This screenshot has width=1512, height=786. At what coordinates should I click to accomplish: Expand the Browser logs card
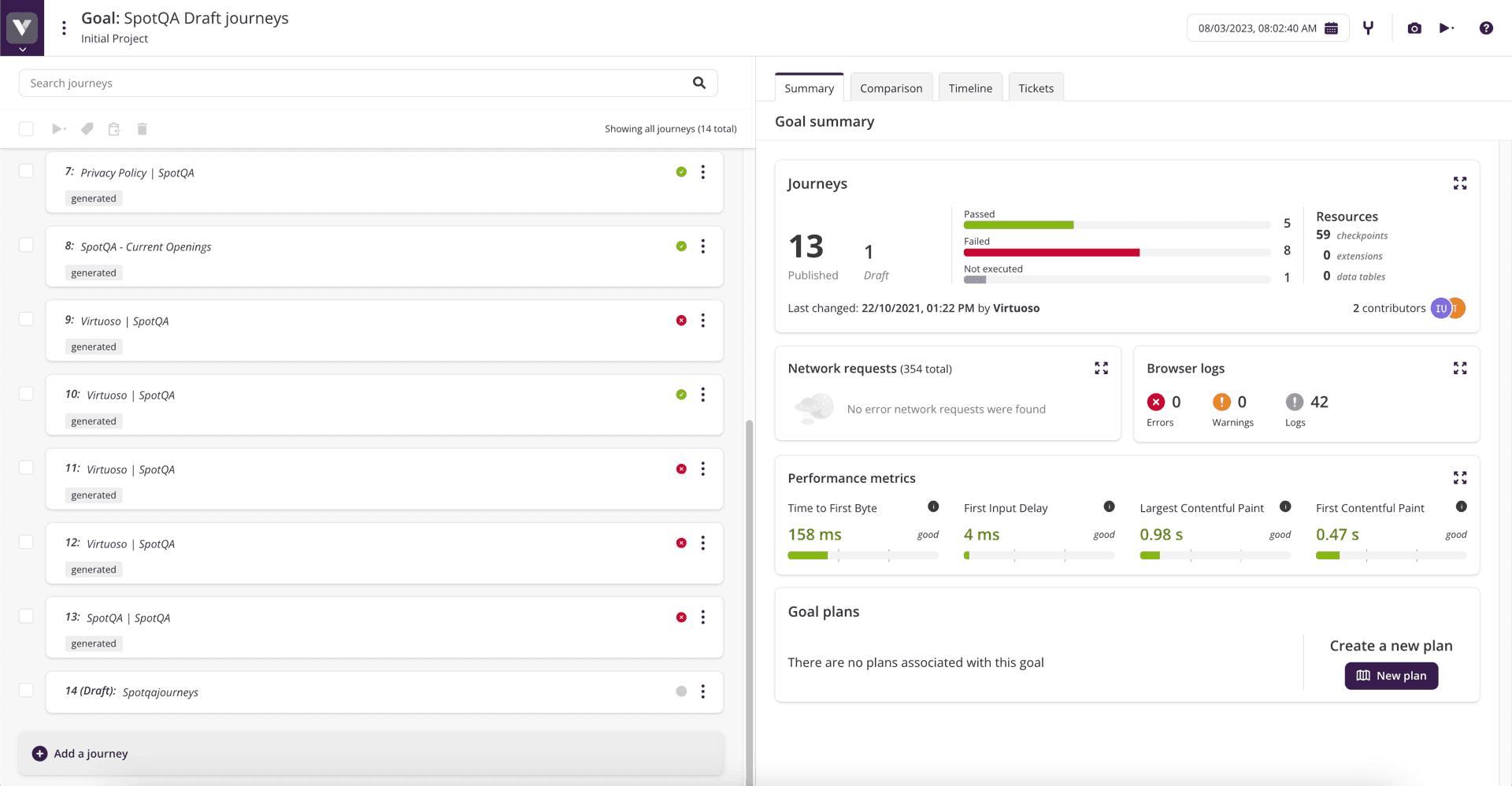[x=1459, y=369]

....................

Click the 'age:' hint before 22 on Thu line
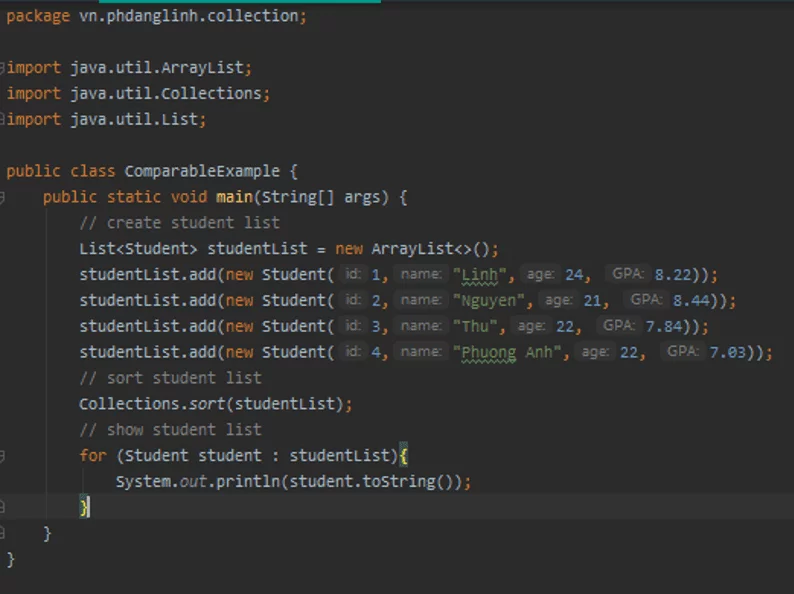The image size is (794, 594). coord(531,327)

....................

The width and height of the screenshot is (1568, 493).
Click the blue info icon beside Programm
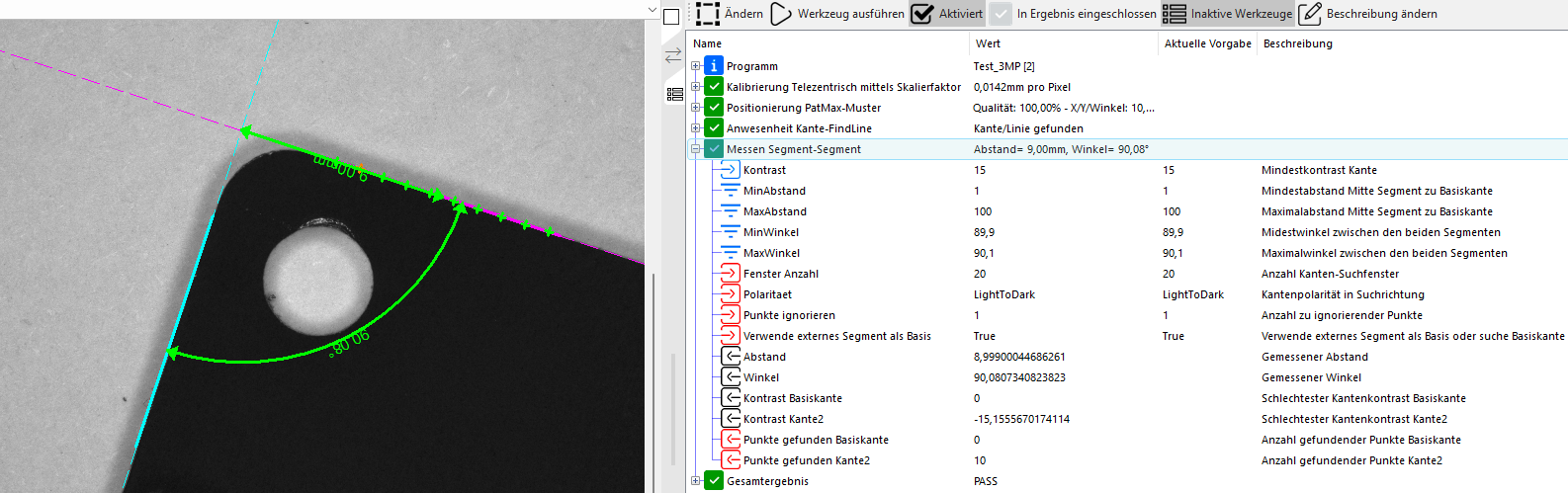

....................

- _Problem to solve_
Produce only the lines from the line containing "The width and" through the line containing "Click the blue info icon beside Programm", inclusive of both, exactly as they stand in the entries above.

- _Result of the exercise_
The width and height of the screenshot is (1568, 493).
Click the blue info icon beside Programm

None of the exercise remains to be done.